By this construction, a sidewalk or pathway component can be created which matches the construction and features of the vertical step assembly (see further blocks 332 and 334). The stepping stone configured elements 316, 318, 320 et seq. can be likewise individually pre-cast and can also incorporate additional lighting or other effects without limitation, with the heating pads 322 (such as which are again constructed in order to be accessible and replaceable on an as-needed basis without adversely affecting the pre-cast construction of the various blocks) seating within the depicted pocket recesses associated with any number of stepping or walkway locations as depicted and in order to assist with melting of snow and ice. As with the LED elements, a thermostat controller can control the activation and deactivation of the heating pads, such in one non-limiting example in a cycling (on/off) fashion over a given time interval to maintain a clear walkway or step location and without unnecessary expenditure of power.
FIG. 35B is a top view of selected walkway defining block 316′ and illustrating in phantom an insertable pad (such as previously shown at 322) in combination with a plurality of (4) corner defined lighting elements, further shown representatively at 317. FIG. 35C is an end view similar to that shown in FIG. 35B of selected walkway defining block 316′ with spaced apart precast lighting element pockets (see further FIG. 35D) within which the LED or other lighting elements can be installed.
FIG. 35D is a partial side depiction of a selected walkway construction block 316′ previously referenced in FIGS. 35B and 35C, which depicts (at cutaway 35B-35B of FIG. 35B) a pre-cast pocket associated with a selected lighting element 317, the pocket being defined in the underside of the block and depicted in exemplary outline by annular side wall 319 and underside recessed end wall 321. FIG. 35C is an illustration similar to that shown in FIG. 35B (such as of a further selected lighting element 317 and depicting a finishing top surface drilling (or drill out) of an increased diameter portion (see at 323) which facilitates top surface seating of the LED or other desired lighting element 317, again depicted in general and non-limiting fashion for seating within the horizontal top surface of the walkway or other defining block.
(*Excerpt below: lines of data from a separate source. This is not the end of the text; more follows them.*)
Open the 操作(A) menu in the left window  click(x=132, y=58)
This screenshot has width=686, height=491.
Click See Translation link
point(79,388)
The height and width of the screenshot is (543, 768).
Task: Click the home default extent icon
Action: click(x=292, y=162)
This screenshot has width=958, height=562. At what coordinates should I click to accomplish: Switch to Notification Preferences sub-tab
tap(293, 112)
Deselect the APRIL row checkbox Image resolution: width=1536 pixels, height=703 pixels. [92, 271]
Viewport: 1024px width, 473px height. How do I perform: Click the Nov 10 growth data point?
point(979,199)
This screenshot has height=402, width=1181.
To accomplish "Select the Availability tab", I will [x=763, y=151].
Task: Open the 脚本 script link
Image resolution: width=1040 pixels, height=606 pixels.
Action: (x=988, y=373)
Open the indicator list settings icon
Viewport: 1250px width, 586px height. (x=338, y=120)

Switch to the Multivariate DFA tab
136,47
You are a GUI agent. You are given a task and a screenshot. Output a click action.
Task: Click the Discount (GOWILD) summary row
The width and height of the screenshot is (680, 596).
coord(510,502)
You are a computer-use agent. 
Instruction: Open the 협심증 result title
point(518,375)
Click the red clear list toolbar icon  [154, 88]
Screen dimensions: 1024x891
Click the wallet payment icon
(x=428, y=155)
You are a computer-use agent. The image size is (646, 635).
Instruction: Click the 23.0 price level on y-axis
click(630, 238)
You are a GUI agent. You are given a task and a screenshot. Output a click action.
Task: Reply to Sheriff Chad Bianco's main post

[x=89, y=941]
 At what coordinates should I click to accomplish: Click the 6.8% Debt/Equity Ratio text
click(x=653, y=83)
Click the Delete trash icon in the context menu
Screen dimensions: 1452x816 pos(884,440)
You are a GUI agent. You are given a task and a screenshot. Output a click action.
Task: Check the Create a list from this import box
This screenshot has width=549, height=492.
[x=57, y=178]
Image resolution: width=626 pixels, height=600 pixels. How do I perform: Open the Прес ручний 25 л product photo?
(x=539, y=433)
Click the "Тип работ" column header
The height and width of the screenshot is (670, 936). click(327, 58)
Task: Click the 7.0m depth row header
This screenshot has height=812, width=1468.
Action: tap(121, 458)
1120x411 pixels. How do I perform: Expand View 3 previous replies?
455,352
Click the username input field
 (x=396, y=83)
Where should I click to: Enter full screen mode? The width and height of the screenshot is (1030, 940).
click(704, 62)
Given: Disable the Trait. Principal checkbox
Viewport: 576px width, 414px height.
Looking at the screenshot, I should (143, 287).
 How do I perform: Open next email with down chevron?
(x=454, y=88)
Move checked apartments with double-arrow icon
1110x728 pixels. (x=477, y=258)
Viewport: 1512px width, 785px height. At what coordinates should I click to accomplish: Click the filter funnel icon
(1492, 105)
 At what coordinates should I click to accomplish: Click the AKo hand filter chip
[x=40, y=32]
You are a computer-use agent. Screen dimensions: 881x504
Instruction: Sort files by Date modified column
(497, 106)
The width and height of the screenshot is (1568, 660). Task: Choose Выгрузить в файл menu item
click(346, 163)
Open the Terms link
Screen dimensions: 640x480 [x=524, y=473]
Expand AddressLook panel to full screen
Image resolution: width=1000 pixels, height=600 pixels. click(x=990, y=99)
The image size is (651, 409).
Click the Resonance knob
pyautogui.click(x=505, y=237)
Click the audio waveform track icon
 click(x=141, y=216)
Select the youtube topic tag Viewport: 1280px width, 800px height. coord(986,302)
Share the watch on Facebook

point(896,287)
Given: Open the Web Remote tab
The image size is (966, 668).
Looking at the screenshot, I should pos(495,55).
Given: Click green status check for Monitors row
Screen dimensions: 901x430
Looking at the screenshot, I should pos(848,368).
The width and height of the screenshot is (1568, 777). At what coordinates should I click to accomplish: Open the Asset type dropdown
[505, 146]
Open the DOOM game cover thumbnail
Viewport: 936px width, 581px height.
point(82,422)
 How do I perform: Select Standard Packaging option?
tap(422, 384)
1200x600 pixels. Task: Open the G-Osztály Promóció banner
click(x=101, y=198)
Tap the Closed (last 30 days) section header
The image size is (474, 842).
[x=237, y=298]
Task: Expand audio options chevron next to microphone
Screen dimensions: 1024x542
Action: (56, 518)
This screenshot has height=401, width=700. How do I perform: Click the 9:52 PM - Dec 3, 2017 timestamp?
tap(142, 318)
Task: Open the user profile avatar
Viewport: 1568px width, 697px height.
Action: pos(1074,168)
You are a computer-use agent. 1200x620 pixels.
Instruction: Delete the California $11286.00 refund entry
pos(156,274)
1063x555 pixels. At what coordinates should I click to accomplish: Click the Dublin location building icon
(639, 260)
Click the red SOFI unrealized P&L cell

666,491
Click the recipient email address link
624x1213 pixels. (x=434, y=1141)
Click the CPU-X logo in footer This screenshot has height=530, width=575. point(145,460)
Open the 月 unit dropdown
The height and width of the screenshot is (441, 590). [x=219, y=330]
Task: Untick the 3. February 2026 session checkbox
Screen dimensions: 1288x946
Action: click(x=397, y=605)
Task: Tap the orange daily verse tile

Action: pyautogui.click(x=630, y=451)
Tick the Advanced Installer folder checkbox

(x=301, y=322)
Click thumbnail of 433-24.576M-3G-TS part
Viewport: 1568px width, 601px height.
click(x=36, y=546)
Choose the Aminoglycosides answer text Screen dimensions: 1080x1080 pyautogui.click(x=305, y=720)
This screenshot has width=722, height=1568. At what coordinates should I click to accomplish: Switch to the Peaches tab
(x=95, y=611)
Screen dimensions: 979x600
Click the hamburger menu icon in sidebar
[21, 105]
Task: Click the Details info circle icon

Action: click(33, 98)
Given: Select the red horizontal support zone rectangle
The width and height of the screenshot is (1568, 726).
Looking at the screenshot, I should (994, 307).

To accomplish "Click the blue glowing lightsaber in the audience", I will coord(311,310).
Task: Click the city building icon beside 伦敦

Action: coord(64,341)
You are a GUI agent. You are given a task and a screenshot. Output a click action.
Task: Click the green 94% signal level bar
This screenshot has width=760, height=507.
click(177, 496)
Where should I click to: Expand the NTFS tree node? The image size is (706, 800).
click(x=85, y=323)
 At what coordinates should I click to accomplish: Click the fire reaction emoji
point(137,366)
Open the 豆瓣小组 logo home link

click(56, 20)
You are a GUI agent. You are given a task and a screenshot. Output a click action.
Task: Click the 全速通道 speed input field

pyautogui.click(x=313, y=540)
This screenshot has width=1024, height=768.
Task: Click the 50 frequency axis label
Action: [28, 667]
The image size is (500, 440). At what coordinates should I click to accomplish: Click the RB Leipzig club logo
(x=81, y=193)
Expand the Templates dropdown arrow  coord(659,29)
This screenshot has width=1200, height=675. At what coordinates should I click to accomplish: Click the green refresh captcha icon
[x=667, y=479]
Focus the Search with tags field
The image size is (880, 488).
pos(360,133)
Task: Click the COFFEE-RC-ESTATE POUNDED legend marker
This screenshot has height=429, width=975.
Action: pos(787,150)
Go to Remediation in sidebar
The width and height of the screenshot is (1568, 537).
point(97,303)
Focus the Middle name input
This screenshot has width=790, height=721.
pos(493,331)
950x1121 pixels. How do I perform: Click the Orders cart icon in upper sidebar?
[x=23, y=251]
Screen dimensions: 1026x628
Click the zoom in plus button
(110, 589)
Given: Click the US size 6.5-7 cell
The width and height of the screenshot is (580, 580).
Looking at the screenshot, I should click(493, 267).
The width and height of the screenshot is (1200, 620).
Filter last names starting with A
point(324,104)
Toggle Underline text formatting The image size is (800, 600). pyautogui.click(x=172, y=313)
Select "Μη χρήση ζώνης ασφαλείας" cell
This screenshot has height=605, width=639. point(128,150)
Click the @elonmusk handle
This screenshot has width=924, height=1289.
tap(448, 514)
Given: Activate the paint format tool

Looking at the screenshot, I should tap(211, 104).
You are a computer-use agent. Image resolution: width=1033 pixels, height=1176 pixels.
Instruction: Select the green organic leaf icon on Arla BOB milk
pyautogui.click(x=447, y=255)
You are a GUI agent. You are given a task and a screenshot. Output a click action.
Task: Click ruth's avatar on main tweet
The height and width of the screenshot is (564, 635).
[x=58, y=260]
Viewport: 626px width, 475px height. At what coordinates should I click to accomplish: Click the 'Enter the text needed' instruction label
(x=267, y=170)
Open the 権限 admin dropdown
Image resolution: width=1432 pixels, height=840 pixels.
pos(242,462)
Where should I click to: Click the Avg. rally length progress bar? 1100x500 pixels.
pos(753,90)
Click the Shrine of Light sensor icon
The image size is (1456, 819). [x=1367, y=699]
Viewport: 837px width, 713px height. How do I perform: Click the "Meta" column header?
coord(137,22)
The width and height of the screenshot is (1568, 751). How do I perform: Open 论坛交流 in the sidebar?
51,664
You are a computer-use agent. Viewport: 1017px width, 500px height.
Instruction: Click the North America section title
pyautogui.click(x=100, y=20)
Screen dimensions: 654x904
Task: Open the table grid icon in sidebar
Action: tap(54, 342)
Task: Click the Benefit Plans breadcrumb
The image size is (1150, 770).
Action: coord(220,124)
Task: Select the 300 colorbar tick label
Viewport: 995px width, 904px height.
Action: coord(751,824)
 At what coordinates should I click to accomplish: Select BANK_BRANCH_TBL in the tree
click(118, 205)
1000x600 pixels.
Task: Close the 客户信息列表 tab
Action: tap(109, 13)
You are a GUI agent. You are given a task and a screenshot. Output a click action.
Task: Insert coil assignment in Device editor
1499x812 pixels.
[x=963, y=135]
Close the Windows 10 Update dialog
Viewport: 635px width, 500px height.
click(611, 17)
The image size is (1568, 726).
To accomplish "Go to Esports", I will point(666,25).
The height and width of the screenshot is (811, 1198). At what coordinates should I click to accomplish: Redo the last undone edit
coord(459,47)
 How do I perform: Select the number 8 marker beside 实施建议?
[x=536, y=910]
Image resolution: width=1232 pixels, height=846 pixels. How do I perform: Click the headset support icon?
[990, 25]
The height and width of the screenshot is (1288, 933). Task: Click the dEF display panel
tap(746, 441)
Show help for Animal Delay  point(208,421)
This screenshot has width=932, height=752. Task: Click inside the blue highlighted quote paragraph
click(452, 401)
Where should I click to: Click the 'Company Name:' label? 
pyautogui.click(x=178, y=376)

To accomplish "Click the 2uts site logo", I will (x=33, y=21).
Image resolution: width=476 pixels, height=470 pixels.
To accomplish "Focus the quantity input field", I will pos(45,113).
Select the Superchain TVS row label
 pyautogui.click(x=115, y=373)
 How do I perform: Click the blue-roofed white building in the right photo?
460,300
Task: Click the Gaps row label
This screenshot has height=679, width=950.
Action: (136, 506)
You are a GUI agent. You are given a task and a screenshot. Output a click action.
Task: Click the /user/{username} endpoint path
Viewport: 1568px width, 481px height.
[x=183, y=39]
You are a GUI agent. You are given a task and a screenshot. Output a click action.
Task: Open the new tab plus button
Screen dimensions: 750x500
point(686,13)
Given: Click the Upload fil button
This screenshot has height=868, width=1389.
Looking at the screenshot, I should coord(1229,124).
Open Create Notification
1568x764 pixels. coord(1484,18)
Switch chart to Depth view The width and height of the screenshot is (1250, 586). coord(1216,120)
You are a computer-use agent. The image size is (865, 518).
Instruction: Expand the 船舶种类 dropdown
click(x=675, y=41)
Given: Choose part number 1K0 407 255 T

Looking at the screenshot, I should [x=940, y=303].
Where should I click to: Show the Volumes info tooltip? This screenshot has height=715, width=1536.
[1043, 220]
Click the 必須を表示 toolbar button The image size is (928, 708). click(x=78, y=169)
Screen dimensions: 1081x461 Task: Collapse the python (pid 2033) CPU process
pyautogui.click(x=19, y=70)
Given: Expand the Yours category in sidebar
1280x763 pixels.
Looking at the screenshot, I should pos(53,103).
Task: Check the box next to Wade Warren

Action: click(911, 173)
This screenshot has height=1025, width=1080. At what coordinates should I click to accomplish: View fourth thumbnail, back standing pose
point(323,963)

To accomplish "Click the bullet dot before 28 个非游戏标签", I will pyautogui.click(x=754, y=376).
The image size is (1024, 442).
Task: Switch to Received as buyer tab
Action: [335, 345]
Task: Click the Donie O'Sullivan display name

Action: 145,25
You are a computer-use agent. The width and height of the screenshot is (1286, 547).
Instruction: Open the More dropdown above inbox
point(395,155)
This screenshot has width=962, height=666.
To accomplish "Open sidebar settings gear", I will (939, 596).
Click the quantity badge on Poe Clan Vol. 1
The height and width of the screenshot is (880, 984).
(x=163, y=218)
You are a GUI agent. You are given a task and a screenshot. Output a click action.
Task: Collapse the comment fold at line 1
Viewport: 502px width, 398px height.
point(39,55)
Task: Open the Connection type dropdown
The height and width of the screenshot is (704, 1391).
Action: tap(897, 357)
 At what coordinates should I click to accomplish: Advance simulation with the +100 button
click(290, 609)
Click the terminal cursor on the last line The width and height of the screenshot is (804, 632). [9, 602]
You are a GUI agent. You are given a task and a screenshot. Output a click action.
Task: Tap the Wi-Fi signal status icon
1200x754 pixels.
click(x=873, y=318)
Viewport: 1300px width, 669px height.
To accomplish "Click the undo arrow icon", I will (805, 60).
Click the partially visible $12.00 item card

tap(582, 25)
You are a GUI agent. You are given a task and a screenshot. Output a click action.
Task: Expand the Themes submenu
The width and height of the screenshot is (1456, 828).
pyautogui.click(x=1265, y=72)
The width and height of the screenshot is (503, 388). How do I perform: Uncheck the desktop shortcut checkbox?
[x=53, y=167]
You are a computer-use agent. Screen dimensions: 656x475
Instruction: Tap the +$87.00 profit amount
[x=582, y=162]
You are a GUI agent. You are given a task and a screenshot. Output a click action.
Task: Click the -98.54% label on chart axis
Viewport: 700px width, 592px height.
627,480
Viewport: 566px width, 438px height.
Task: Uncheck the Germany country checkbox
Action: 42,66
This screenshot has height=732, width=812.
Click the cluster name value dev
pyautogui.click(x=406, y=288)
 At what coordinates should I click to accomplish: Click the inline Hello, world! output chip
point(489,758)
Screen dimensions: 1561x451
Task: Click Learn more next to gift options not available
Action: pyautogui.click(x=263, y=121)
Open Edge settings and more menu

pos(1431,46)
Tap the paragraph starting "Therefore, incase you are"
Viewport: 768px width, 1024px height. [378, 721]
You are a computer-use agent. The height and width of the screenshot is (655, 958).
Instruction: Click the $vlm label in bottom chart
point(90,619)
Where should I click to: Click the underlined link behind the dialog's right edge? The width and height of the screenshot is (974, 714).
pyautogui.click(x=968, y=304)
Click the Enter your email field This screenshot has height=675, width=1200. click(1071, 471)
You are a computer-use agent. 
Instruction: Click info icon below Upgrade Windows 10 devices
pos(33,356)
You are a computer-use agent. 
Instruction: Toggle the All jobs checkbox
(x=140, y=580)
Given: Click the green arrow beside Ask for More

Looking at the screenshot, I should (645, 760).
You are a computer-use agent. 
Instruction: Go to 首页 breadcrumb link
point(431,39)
In this manner, the step or walkway blocks can be casted to exhibit any configuration of underside recesses or pockets, and which are easily customizable by drilling out surface accessing portions to facilitate quick install of suitable lighting elements and any needed wiring so as to quickly customize the block to depict any lighting scheme. As is also clear from the depictions of FIGS. 35B-35#, the lateral dimensions of the pockets (as exemplary shown at 326′ and compared to at 326 in FIG. 35A) can be reduced to provide adequate material along the sides and edges of the horizontal surface of the block in order to facilitate mounting of the LED elements in the manner shown.
Referring now to FIG. 36, a rear (back side) perspective is generally shown at 336 of a multi-tier assembly according to a further variant which incorporates a combination walkway and stepped assembly with horizontally tiered steps, see at 338, 340, 342, this in combination with ground located and extending walkway portions or stones, at 344, 346, et seq. Also depicted are pluralities of support blocks 348, 350, 352, et seq., each of which illustrate a generally rectangular three dimensional shape and exhibit tongue and groove profiles on upper and lower surfaces, and which are assembled in supporting fashion underneath the tiered steps 338, 340, 342 in the manner depicted.
With further reference to the succeeding illustrations, both the steps and support blocks provide a desired tongue and groove interlocking relationship (see by example tongue 341 in support block 348 which seats within underside groove 343 of lowermost positioned step 338) in order to facilitate assembly according to any of a number of modifiable configurations. As further previously described, volumes of a weighted and compactible in-fill material, such as gravel, pea stone or the like, can be employed in order to establish a secure grade support for the top surface of the lower most tier of support blocks and walkway stones, with additional volumes of compactible material providing weighted support to the interior volumes of each stacked step or support block, as well as in-filling the interior volume defined between and underneath the shelves and supporting blocks.
Further shown are either of electrical or fluid based heating units, referenced in this series of illustrations as a shelf depicted at 356 in FIG. 36. The shelves 356 each exhibit a thin planar and rectangular profile which, in one non-limiting application, creates a pocket for accepting a suitable heating element (such as again shown by the thin and planar heat generating pads previously depicted in FIGS. 21-23 in the preceding described embodiments). As will be further described in additional detail, the heating pad or element containing shelves are adapted to being installed through a rear open profile of each indicated step block, e. g. at 342, which in turn exhibits an interior and upper inside ledge for supporting the shelf 356 (this in contrast to the thin insertion slot depicted in the side profile of the selected walkway casted stepping blocks shown in FIGS. 21-23 and 35).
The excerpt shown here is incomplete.